Designers are already aware of it but recently a question was asked on Reddit, voicing out doubts about the dimensions of the Google G logo. People have wondered why it is not a perfect circle and this eventually resulted in a crash course in graphic design, explaining a few basics of it.
It all started when maxt0r, a Reddit user, put up images of the Google G logo. Among other things that were posted, the images explained that the G was not a perfect circle and indicated that this may have been an error on Google’s part.
Another user named A_freakin_t-rex then reposted these images to r/graphic_design, where many designers made fun of the idea that Google had made a mistake. This comes from the fact that Google is serious about its design work, like we saw in 2014. Back then, Google made some improvements to its old logo by moving the letter “g” to the right by one pixel and the letter “l” downwards and to the right by one pixel again. It seems like a really minor change but shows how much Google believes in perfectionism, which was brought to everyone’s notice by Reddit users back then.

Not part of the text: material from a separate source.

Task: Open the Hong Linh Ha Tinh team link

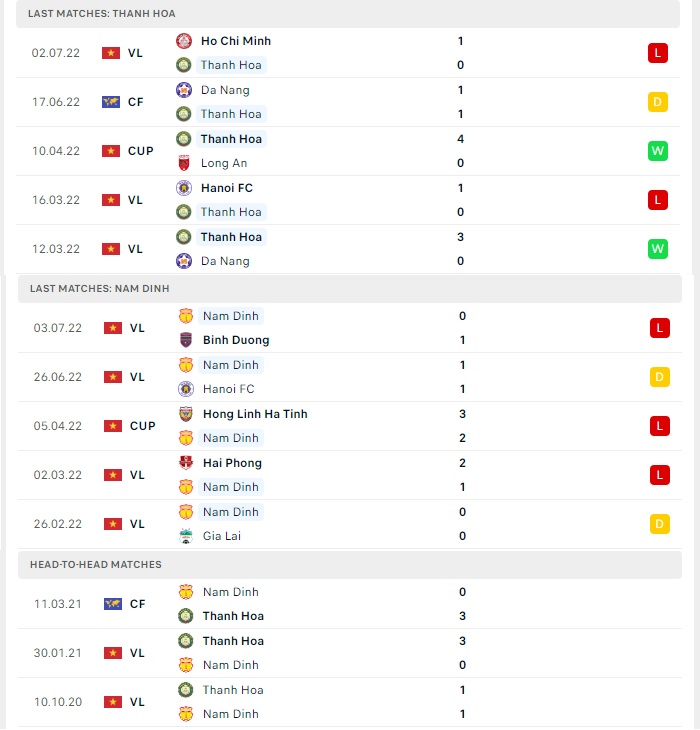Action: [255, 414]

Dissecting this matter of the Google G logo, designers stated on Reddit that one of the fundamentals of design is that visuals may be mathematically correct but it is not necessary that they may be optically correct at the same time. Later, an image was posted by one user, theloneplant, on another thread called r/graphic_design, showed the actual Google G logo which shows some balance optically and also has a modified Google G logo that is a perfect circle.

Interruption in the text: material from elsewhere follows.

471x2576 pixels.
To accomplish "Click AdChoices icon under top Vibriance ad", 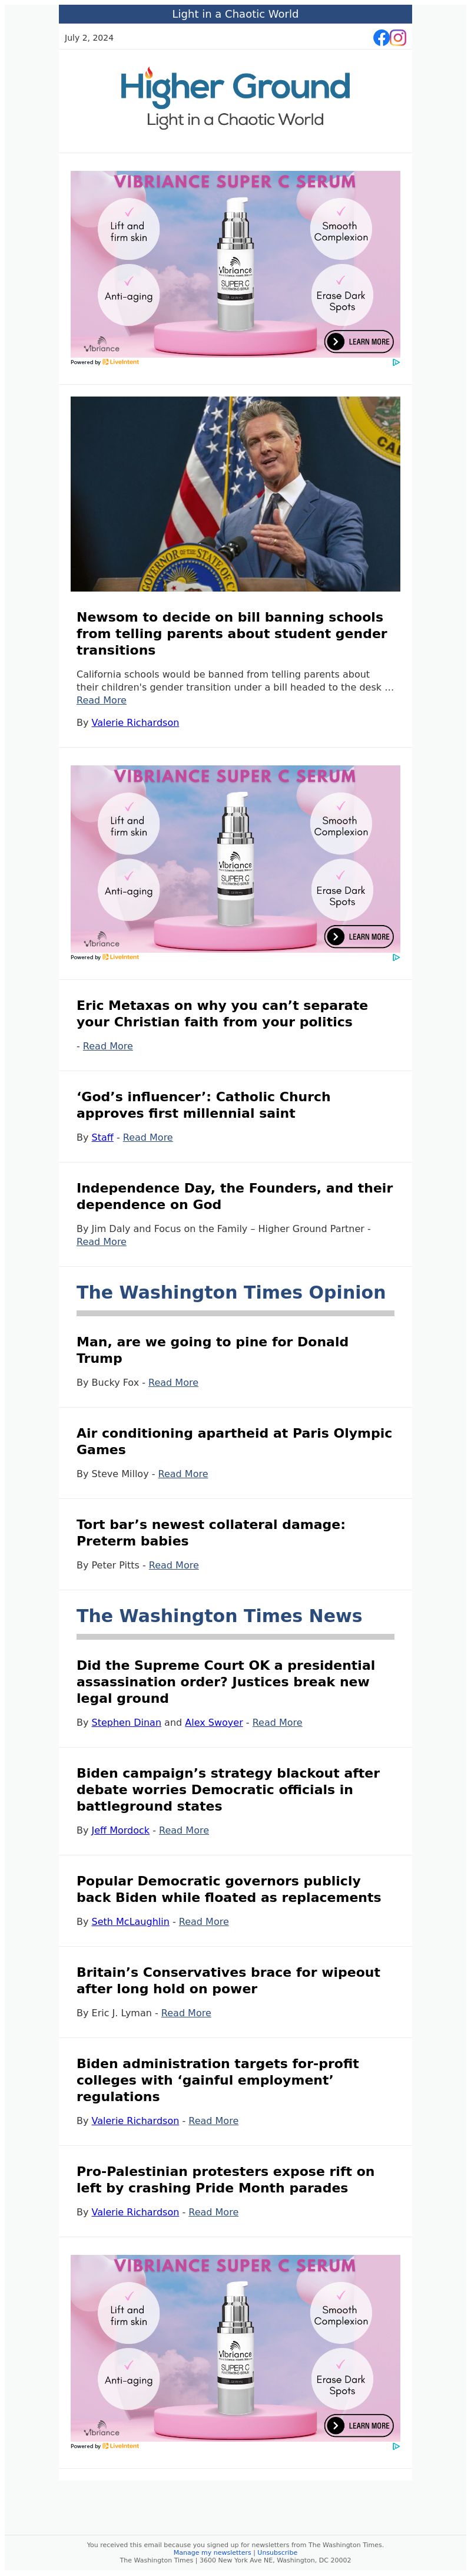I will pyautogui.click(x=396, y=362).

Alexandercecil, another Reddit user very clearly explained the reasoning here. Our brains and eyes are imperfect and are good at their function but fail to identify perfect geometry. Our brains pick out the rough shapes that come in our vision’s field and identifies them quickly. That is why a hoodie when placed over the back of a dining chair, looks like a real human person and will freak you out for a moment.
A perfect shape, like a circle tends to look imperfect when it is cut and a section is taken out of it to add a line and make it look like a letter. In this scenario, the perfect circle will look elongated. If it is looked at with intent and concentration, this difference will be noticed but while reading or just glancing at logos, it completely overlooked. Reading and concentration both rely on instant shape recognition, so one would use a shape that, at first glance, looks round but isn’t really round.
Many times in that Reddit thread, references of famous examples from history were also given by users – examples of geometry that was imperfect but looked perfect to the human eye, like the columns of the Parthenon. The Athenians built these columns in such a way that they bulged outwards slightly at the centre. According to a Smithsonian magazine, the Greek writers called this bulging as entasis, or tension, maybe because it makes it look like the columns are clenching like a human muscle because of the weight of the load. Yet again, some scholars have wondered for a long time that this type of design may make up for another deception of the eye, as a row of lofty, perfectly straight pillars have a possibility of appearing thinner at the centre than at the ends. Users also pointed out to a latest example of the Nintendo Switch logo and why this, too, is not symmetrical.
Before talking about the issue on Reddit, a little research should’ve been done by Google’s critics. In the end, Google does not only fixate over design, it also talks a great deal about it as well. In fact, when it unveiled the Google G logo a part of its rebranding on a larger scale back in 2015, it honestly explained the issue of why its logo was not a perfect circle.
Google stated that the Google G logo was a straightforwardly developed from the “G” logotype but is modified slightly whenever needed when it is put in spaces with other elements. Designed on the same lines as the icon of their product, the circular form was refined and tweaked a bit so that it is visually perfect at the point where the circular shape and the crossbar meet. The color proportions contribute to the spectrum of the logotype and help in the movement of eye along the letterform.
This is something that the graphic designers world-over are already aware of. But for those not from that field, it is an interesting little lesson on how geometrically imperfect logos come to be established as perfect.